如何使用域用户通过 GPO 运行登录 .bat 脚本

Question

I'm trying to set up logon script to my domain computers in Default Domain Politics. I use fusioninventory-agent.bat script that install FI agent and sent data do GLPI every time when user log on. When I login to domain computers with administrator account it works fine, after few minutes, computer is visible in GLPI. But when I login with normal domain user account without administrator's privileges this script does not run.

In GPO I add script runLogonScirpt.bat in User Configuration > System Windows > Scripts > Logon in path \\xxx.local\\sysvol\\xxx.local\\Policies{id_policies}\\User\\Scripts\\Logon

and folder FusionInventory-Agent where is script that I want to use fusioninventory-agent and dictionaries like certs, data, docs, etc, logs, perl, share, var.

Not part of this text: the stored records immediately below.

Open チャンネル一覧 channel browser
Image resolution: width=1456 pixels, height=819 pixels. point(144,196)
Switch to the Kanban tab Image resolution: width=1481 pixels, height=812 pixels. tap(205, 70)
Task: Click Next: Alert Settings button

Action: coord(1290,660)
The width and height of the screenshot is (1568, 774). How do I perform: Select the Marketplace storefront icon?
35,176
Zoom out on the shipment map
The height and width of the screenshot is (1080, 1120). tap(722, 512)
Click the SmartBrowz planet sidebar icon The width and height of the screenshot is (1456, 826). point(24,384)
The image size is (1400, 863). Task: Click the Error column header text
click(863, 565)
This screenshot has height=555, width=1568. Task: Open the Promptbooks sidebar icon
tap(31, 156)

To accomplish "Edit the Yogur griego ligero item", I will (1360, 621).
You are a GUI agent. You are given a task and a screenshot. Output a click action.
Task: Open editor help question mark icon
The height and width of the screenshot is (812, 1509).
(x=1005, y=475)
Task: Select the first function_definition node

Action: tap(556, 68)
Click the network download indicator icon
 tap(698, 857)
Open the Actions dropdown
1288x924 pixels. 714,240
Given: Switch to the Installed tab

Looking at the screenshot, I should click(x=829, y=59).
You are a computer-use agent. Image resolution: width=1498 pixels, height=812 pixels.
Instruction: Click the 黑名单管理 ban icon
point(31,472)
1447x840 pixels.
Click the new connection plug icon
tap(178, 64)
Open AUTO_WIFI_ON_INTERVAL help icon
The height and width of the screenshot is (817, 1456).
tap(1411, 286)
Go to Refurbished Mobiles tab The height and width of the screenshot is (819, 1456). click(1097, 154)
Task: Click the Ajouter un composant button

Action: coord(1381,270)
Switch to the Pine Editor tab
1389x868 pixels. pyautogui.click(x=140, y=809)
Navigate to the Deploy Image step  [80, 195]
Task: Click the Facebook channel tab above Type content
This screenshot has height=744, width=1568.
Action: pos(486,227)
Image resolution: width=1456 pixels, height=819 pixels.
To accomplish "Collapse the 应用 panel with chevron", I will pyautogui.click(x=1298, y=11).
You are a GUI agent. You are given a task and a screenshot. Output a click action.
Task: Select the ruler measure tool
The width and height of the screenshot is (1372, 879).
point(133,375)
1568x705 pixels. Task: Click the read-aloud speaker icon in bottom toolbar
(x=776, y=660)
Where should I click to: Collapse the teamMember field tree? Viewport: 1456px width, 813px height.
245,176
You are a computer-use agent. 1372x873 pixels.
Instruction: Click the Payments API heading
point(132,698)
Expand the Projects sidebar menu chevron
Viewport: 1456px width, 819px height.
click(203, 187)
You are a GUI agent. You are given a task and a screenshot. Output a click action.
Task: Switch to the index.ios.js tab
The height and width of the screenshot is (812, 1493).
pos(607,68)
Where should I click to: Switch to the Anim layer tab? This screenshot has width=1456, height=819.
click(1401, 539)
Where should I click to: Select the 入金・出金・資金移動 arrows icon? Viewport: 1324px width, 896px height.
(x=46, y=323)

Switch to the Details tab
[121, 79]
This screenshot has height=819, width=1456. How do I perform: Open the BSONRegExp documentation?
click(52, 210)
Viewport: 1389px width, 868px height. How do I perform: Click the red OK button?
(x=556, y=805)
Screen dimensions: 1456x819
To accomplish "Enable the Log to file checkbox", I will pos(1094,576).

My runlogonScirpt.bat looks like:

pushd \\xxx.local\sysvol\xxx.local\Policies\{id_policies}\User\Scripts\Logon\FusionInventory-Agent
fusioninventory-agent.bat
popd

My fusioninventory script:

@echo off
for%%p in (".") do pushd "$$~fsp"
cd /d "%~dp0\perl\bin"
perl.exe --fusioninventory-agent --conf-file="..\..\etc\agent.cfg" %*
popd

I also change folder permissions (/FusionInventory-agent && /Logon) for domain users, folder sysvol is mounting for a short while and disconnecting without script execution. Of course for admin accounts script is running and works correctly.

Answer 1

It's likely to be a permission problem the user GPO \\User\\Scripts\\Logon can't be assigned Admin privilege by design.

As others have suggested to run as a Scheduled Task where admin permissions are allowed.